I have commented on Wade here many times, but a direct discussion of his geographical speculations as theory idiocy remains to be discussed.
Would biologists sit and read WHEE? Wade wishes to explain the the great take-off in England on genetic terms. That doesn’t work. I have frequently tried to expose this kind of mistake. And this isn’t even Darwinism. Wade thinks genetic changes between 1200 and 1800 created the surge of British modernity, etc..
That has to be nonsense even on Darwinian terms.
Please take a look at the macro model in WHEE: the phenomenon of the modern transition resolves most of the confusion, leaving its own mystery in its stead. The strangeness of the macro model makes those overtrained in scientism unable to consider a new perspective. The issue is not from 1200, but from 1500 onward. And it includes the ‘northern crescent’ Germany, Holland, England, France, and Spain, with Italy as a hybrid case better case discussed elsewhere. But the miracle transformation Wade speaks of is a clear case of the ‘macro effect’ and is totally precise in its timing. The Industrial Revolution appears, along with the democratic revolutions (actually in the sidewinder of England: The US..England’s ‘democratic’ revolution was the Civil War which was soone coopted), with eerie timing at what the model calls the ‘great divide’. Almost like clockwork the whole thing unfolds. This isn’t genetics at work. The macro effect gives clear examples with decisive hints that genetic givens (we must presume Wade is hinting at IQ) are not the key to the transformation.

(Extracted data entries)
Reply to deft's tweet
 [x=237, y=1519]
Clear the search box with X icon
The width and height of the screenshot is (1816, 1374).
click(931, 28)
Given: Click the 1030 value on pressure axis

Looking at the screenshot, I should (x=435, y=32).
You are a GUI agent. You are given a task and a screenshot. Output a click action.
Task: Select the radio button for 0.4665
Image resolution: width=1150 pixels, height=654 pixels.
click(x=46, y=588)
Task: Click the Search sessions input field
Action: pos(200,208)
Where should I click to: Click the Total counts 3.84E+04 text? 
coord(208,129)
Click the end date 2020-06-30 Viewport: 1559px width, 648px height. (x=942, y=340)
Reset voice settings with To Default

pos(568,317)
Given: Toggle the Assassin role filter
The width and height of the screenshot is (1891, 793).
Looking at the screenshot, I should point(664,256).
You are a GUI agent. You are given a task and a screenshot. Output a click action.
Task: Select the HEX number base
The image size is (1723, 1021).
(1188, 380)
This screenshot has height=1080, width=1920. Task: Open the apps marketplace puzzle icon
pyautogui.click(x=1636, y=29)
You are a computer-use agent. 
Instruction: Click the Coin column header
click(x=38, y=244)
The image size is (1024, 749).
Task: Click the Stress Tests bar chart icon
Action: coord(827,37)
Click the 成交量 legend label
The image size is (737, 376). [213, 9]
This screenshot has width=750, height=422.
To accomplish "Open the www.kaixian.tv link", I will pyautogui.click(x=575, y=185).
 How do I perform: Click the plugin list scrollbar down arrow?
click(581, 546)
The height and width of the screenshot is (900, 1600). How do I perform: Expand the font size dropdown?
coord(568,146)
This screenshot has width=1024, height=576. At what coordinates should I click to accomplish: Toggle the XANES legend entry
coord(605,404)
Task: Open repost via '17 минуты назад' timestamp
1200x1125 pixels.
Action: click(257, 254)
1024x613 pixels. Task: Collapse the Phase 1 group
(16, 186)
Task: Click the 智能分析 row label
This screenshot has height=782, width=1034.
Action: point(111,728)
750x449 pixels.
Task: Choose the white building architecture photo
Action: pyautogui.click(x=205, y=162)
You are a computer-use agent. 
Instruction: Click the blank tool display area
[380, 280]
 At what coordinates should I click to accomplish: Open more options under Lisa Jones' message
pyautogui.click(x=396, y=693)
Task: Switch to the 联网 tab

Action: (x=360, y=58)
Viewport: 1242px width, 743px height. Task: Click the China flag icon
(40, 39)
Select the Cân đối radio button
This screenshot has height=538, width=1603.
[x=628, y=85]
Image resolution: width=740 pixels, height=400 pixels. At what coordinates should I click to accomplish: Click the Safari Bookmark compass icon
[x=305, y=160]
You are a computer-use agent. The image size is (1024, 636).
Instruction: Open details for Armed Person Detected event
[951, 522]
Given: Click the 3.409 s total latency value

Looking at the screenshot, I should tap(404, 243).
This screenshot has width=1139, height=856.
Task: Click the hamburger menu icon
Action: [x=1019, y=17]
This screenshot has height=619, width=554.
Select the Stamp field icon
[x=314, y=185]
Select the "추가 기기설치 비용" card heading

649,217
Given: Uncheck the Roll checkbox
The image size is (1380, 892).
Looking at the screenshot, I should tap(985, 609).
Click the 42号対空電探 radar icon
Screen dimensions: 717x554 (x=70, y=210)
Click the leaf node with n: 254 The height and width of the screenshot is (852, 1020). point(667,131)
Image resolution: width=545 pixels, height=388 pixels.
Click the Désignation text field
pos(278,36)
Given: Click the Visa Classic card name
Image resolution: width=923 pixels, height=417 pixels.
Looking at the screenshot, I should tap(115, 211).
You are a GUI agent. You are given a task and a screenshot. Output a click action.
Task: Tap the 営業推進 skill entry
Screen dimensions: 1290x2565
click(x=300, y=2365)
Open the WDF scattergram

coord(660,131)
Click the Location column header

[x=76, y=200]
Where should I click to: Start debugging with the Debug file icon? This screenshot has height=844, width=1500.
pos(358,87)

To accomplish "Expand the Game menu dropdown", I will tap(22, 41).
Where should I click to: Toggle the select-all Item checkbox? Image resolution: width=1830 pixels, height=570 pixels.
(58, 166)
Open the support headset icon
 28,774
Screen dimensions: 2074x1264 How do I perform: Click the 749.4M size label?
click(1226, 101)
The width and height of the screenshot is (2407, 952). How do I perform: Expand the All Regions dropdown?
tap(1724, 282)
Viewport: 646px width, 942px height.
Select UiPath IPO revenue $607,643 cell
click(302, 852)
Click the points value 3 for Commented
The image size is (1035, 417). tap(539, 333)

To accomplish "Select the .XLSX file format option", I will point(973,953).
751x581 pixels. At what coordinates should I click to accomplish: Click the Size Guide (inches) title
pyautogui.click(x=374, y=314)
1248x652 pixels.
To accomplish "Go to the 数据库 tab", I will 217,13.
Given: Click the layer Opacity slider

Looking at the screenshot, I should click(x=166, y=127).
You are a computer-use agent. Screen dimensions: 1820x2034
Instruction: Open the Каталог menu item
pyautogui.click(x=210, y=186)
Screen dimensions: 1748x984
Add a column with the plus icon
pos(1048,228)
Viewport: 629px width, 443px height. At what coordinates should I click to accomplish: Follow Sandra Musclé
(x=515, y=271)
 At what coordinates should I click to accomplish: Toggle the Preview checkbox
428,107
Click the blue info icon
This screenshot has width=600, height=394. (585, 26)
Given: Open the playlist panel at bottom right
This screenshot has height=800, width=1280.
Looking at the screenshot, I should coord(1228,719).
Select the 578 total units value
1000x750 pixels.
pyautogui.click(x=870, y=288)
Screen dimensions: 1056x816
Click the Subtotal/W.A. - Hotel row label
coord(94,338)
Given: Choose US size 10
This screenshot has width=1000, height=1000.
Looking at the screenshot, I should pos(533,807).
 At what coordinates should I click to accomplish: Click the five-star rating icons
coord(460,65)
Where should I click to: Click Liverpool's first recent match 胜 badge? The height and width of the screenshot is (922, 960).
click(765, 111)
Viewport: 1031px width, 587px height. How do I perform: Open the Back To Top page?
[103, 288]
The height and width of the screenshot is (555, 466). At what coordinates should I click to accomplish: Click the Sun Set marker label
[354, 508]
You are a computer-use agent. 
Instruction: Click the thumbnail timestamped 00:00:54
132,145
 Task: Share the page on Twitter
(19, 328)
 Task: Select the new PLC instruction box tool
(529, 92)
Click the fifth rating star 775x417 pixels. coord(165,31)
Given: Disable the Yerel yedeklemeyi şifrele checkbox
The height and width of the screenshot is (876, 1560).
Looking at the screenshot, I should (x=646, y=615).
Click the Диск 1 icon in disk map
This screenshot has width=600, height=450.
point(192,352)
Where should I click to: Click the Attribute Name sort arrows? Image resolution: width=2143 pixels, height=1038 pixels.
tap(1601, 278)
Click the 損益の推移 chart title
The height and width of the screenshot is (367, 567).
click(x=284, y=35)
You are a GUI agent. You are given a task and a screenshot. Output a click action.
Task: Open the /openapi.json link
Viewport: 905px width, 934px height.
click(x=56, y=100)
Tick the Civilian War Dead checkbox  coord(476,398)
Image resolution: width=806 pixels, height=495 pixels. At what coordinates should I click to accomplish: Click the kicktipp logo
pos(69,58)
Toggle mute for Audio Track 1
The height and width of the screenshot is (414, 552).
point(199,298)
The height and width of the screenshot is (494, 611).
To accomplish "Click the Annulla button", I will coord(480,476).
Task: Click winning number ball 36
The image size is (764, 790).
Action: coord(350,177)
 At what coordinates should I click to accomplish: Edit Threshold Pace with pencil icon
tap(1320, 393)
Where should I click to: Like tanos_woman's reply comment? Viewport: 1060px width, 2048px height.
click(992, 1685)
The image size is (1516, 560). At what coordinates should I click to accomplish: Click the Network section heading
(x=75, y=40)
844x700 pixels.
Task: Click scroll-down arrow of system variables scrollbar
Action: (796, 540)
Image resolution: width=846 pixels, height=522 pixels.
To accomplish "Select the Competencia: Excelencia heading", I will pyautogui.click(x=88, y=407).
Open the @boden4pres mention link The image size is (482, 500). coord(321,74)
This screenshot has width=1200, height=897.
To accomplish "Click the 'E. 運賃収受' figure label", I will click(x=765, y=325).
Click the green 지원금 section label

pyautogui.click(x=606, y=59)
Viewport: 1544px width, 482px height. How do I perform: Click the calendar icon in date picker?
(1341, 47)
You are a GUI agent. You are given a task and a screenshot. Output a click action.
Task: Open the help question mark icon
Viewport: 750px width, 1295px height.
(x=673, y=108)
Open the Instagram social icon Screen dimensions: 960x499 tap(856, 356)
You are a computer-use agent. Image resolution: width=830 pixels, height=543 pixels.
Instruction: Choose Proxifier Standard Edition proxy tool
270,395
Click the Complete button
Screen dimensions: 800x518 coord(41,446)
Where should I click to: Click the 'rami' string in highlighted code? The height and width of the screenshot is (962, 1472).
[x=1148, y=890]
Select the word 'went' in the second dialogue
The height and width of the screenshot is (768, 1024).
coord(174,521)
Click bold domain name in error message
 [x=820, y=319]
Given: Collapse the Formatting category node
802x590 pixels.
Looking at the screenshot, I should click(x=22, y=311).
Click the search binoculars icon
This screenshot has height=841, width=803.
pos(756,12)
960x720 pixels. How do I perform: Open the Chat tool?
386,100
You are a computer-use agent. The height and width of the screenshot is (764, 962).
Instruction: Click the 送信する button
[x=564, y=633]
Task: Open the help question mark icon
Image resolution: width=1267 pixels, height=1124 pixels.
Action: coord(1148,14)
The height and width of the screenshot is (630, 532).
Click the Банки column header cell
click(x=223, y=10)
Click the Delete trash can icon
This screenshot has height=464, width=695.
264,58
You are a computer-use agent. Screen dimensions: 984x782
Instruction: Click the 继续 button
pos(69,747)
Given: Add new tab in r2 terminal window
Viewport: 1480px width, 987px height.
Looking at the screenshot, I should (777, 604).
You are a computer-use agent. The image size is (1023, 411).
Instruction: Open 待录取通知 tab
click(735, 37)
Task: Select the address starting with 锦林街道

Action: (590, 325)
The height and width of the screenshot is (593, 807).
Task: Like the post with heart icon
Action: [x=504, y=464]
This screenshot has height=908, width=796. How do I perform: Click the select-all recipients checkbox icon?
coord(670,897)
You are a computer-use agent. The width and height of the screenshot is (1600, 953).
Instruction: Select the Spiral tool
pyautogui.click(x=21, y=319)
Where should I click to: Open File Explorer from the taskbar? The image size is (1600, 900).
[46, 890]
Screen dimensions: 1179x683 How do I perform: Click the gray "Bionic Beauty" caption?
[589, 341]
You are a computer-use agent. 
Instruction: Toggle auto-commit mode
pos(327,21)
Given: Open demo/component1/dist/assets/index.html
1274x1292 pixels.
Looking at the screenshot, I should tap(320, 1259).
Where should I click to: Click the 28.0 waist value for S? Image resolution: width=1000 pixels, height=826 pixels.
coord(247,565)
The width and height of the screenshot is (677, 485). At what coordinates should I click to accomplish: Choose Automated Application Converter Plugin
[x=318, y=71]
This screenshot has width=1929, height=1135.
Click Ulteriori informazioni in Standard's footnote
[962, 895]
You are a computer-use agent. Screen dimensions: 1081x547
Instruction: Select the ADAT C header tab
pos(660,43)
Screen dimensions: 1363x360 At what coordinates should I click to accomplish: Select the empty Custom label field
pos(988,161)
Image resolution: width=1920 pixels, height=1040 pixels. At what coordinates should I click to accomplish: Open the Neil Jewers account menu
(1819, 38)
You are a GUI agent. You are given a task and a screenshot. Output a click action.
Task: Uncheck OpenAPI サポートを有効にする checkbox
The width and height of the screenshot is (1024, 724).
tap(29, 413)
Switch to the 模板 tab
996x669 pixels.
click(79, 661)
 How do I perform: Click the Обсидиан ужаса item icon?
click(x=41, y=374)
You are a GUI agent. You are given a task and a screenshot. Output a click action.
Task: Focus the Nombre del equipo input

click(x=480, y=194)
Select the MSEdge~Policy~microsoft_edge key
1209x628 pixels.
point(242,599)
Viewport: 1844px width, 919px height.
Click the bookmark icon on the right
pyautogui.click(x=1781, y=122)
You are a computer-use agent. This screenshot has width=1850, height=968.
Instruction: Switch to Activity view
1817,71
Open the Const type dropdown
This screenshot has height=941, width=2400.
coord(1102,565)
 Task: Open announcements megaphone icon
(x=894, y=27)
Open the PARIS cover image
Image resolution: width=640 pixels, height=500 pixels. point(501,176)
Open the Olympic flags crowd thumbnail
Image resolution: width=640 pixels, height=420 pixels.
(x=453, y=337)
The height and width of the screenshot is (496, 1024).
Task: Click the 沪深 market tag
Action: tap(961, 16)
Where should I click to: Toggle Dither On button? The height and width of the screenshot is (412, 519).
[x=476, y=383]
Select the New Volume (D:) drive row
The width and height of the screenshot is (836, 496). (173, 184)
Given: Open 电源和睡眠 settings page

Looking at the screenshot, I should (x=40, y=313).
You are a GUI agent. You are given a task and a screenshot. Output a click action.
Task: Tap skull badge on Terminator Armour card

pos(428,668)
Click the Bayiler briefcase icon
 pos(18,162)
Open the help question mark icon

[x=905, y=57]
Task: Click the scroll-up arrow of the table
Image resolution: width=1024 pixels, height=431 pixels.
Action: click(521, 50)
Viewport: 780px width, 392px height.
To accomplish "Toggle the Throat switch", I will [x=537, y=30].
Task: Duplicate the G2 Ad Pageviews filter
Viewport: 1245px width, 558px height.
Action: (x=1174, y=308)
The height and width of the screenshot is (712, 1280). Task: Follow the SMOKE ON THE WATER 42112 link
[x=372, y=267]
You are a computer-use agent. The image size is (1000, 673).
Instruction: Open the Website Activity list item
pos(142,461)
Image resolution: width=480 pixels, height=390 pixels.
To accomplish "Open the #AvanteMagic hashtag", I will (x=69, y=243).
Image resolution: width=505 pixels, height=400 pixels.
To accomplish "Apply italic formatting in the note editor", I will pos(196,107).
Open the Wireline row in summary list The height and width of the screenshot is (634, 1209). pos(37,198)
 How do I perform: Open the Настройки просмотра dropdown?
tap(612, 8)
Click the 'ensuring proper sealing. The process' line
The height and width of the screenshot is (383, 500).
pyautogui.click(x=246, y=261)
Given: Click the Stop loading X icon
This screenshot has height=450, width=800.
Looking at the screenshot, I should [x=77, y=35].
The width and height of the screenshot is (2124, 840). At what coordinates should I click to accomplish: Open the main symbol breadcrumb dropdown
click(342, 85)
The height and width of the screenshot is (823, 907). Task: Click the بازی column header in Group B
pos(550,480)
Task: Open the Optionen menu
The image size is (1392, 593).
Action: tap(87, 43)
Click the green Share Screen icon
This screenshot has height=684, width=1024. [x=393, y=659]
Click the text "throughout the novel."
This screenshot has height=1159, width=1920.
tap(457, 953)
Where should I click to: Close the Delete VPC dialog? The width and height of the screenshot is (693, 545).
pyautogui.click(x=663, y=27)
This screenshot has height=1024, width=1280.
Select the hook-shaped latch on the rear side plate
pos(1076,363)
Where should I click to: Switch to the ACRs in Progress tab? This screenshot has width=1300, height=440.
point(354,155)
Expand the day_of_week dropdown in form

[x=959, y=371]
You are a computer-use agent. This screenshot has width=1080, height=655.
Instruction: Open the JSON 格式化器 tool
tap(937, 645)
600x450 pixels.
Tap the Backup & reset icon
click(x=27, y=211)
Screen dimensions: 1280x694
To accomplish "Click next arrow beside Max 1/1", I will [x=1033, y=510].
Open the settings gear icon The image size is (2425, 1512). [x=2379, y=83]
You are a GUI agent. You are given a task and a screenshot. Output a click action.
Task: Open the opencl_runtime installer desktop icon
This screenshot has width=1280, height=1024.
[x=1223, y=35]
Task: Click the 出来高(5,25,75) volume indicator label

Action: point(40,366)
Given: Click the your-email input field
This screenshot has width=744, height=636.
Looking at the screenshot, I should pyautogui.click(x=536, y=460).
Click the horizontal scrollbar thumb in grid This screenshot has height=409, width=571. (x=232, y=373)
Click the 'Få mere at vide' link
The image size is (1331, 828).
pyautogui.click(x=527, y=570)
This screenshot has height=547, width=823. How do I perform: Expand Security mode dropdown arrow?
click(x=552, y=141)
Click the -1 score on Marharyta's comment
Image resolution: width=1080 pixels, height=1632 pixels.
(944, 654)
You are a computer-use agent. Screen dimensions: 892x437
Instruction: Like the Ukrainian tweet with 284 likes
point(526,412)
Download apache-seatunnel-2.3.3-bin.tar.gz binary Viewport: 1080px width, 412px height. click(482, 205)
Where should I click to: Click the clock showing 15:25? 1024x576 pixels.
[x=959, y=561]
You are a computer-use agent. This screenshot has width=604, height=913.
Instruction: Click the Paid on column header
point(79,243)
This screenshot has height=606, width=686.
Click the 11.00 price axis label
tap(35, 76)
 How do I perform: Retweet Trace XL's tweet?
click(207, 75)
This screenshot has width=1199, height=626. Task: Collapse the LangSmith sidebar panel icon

**Exercise 1**
Reproduce verbatim the portion of the commentary on Wade from "I have commented" to "on Darwinian terms.".
**Exercise 2**
Carry the commentary on Wade forward from the point at which it ends.

**Task output 1**
I have commented on Wade here many times, but a direct discussion of his geographical speculations as theory idiocy remains to be discussed.
Would biologists sit and read WHEE? Wade wishes to explain the the great take-off in England on genetic terms. That doesn’t work. I have frequently tried to expose this kind of mistake. And this isn’t even Darwinism. Wade thinks genetic changes between 1200 and 1800 created the surge of British modernity, etc..
That has to be nonsense even on Darwinian terms.

**Task output 2**
Just here there is a strange new question: does the macro effect induce changes in genetics? I have never claimed so, and have always bypassed that kind of Lamarckian claim. But the possibility is there of some such effect. But in general the macro effects in world history provide their own energistic to fuel a transformation. It is not a function of the genetics of the populations involved.
The British case is uniquely fascinating: its expansion as a world power ignites globalization in a brief intensity, and then its imperialism recedes asap and the job is done. The British were a godsend to globalization with their ‘English language’ which was a unique combination of linguistic depth and near pidgin simplicity, rapidly displacing all rivals as a (transient) world language. Coincidence?
Wade’s theme is that “racial” differences are instrumental in determining the fate of a people. Such differences are genetic and, thus, are measurable and can potentially show why some “races” make it and others fail.
One such momentously influential change occurred in England between 1200 and 1800 when, according to Wade, the English tamed themselves into adopting a civilized parliamentary system which has become the standard for the rest of the world to imitate or at least pretend to imitate.
As the eloquent Luigi Barzini described this transformation: “How, in the first place, did a peripheral island rise from primitive squalor to world domination?” Wade calls this change, “bourgeoisification” which he says can be seen in the genetic changes that occurred in the British populace during that 600 year span.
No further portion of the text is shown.